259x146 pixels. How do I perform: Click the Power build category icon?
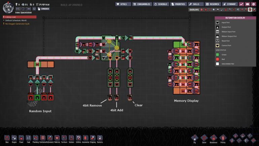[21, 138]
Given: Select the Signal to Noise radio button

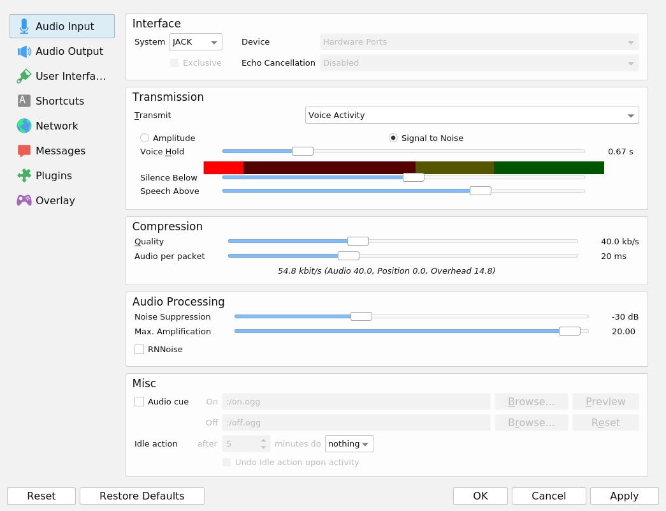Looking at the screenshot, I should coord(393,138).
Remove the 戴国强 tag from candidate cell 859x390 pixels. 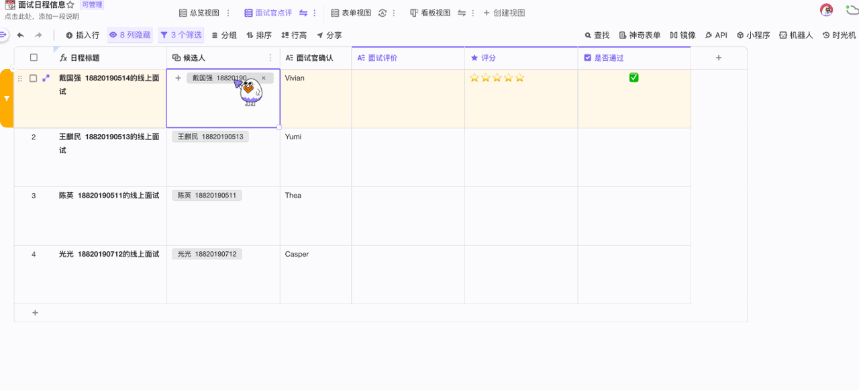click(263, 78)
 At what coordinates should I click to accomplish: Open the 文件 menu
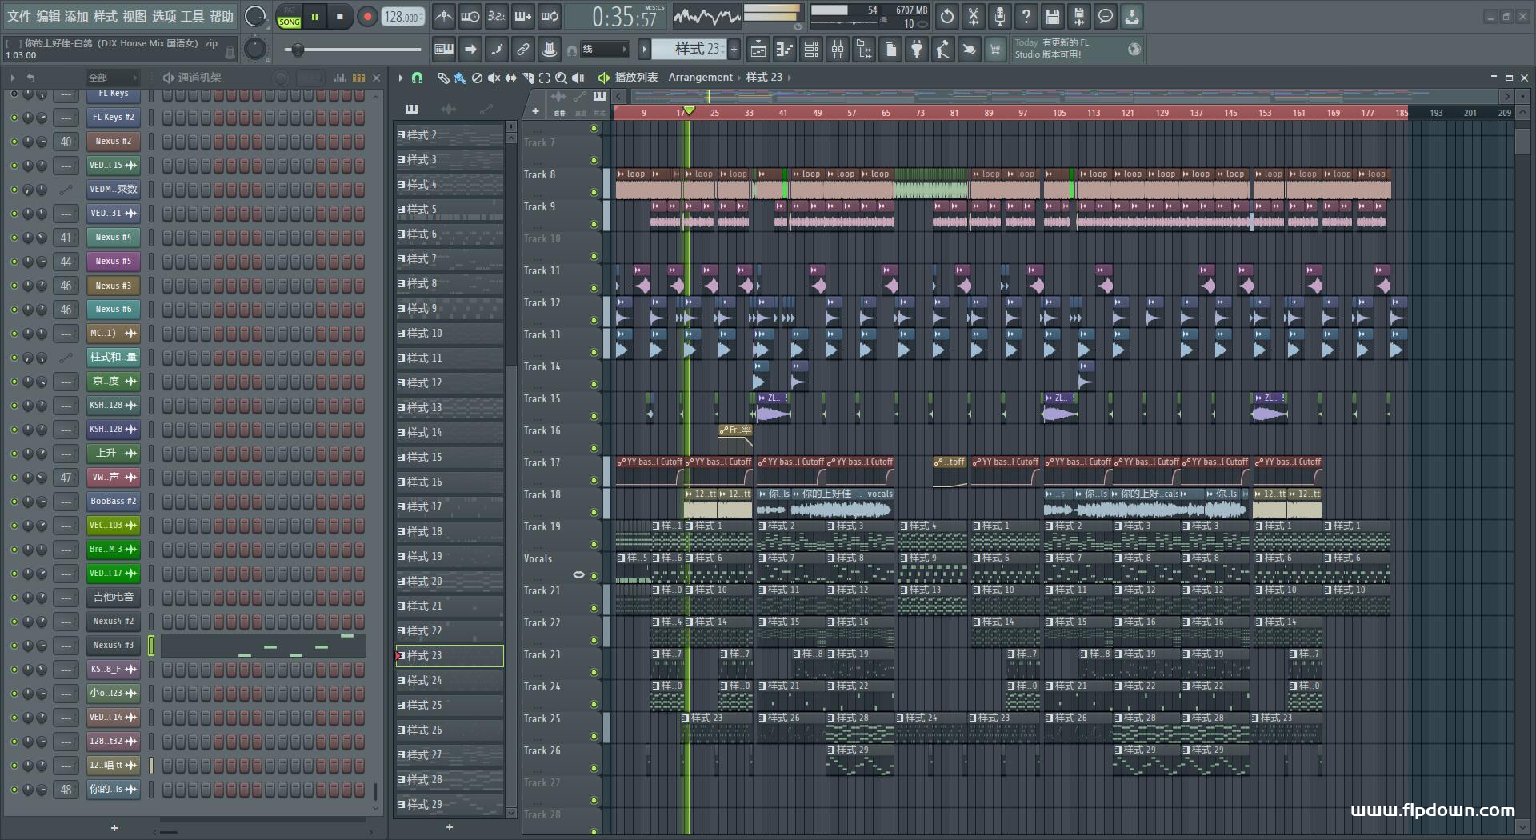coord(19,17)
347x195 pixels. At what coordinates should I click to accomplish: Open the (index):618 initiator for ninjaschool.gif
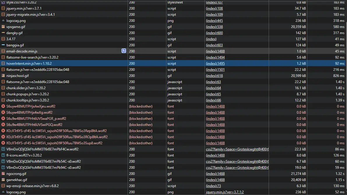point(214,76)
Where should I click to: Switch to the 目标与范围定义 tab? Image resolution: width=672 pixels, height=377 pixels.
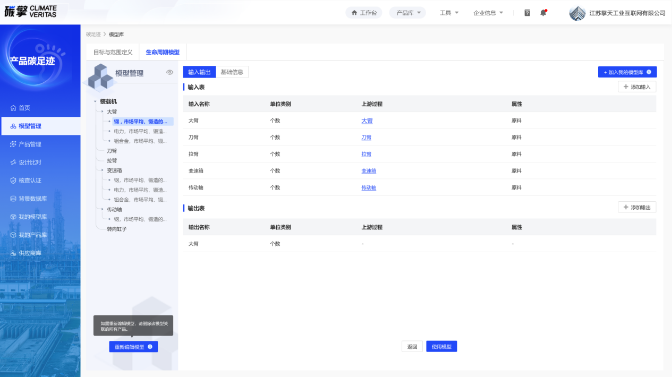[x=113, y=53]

========================================

> Brief: Pull out each line of the rows above that contains the string "coordinates", copying every such line in full.

> Task response:
 At what coordinates should I click to accomplish: Open the 文件 menu
347x195 pixels. At what coordinates should I click to accomplish: Open the (index):618 initiator for ninjaschool.gif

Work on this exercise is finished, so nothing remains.